Tasks for this exercise
A - Using the transport protocol text, answer these:
(i) How many bytes of payload does a packet carry on the Torus?
(ii) On what size of boundary does the hardware prefer data to sit?
(iii) Which existing protocol looked the most promising?
B - Write the next part of the transport protocol text, starting right after its final sentence.

Excerpted text
┄┄┄┄┄┄
The Clint paper shows that per-packet header overhead matters, because the payload is small: 248 bytes on the Torus, after allowing for an 8-byte header read by the hardware. The hardware likes data on 16-byte boundaries, so an extra 8-byte sofware header fits well. That is too small for a complete message context, so Clint transmits a larger header containing a full context in every initial message until the first response from the receiver provides its own unique identifier for that context, reducing the header to the near minimal 8 bytes in all subsequent messages. The scheme saves the latency of a round trip to establish that context first, and avoids wasting bandwidth on big headers in all packets.

What do we need from our transport protocol? We certainly need virtual circuits for 9P connections, and reliable messaging for MPI-like things. Of the existing protocols, XTP looked the most promising: it offers fast setup of contexts for message sending, including context key exchange (with a similar effect to Clint). It follows URP in making the receiver reactive, which allows it to support both datagrams and connections in the same structure by having a transmitter drive the receiver appropriately. The receiver state is transmitted only on demand, and promptly, removing the need for most timers at the receiver.
┄┄┄┄┄┄
Data segment
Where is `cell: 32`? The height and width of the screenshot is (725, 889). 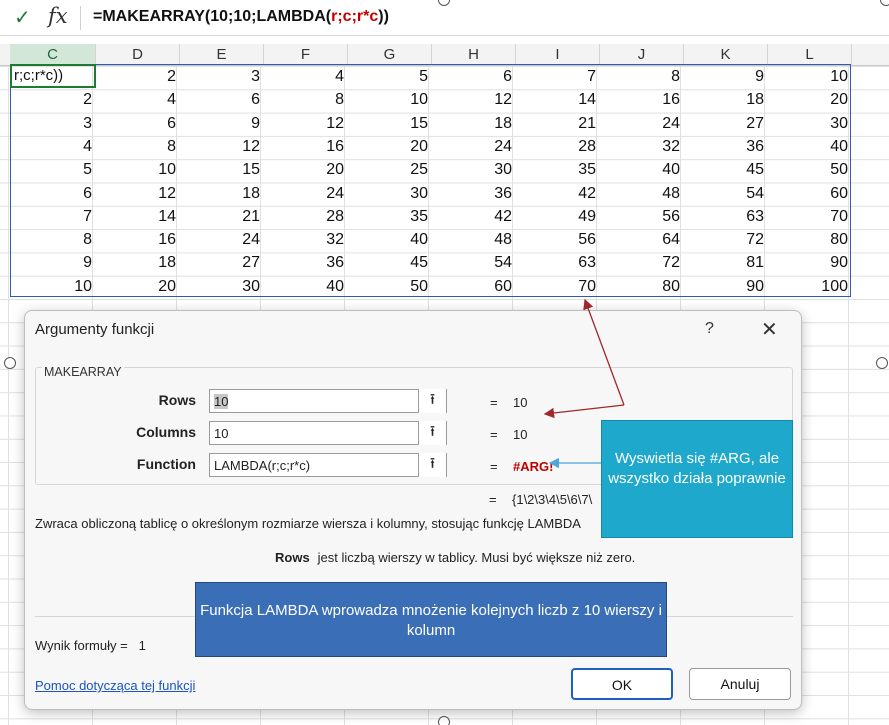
┄┄┄┄┄┄
Expected outputs
A -
(i) 248 bytes.
(ii) 16-byte boundaries.
(iii) XTP.

B -
I am currently implementing a simplified variant of XTP, with a nod or two to Nonet. The packet formats are different, with a view towards a more subtle implementation along x-kernel lines. Some aspects of XTP are replaced by other mechanisms. I think rate-based control is better done at the application level, for instance, and we might do something a little different for multicast, given the special forms of multicast supported by the Tree and Torus. Timers can be rather sloppy and statically-defined, because errors will typically arise only because a node crashes or hangs, or someone is careless with the wire cutters. Out-of-order delivery will occur on the Torus and must not cause needless retransmissions, but how many packet frames might elapse before an obviously missing packet is declared lost? Apart from that, the reliability of the networks allows an early driver to assume error-free networks, with later support for retransmission and other error recovery.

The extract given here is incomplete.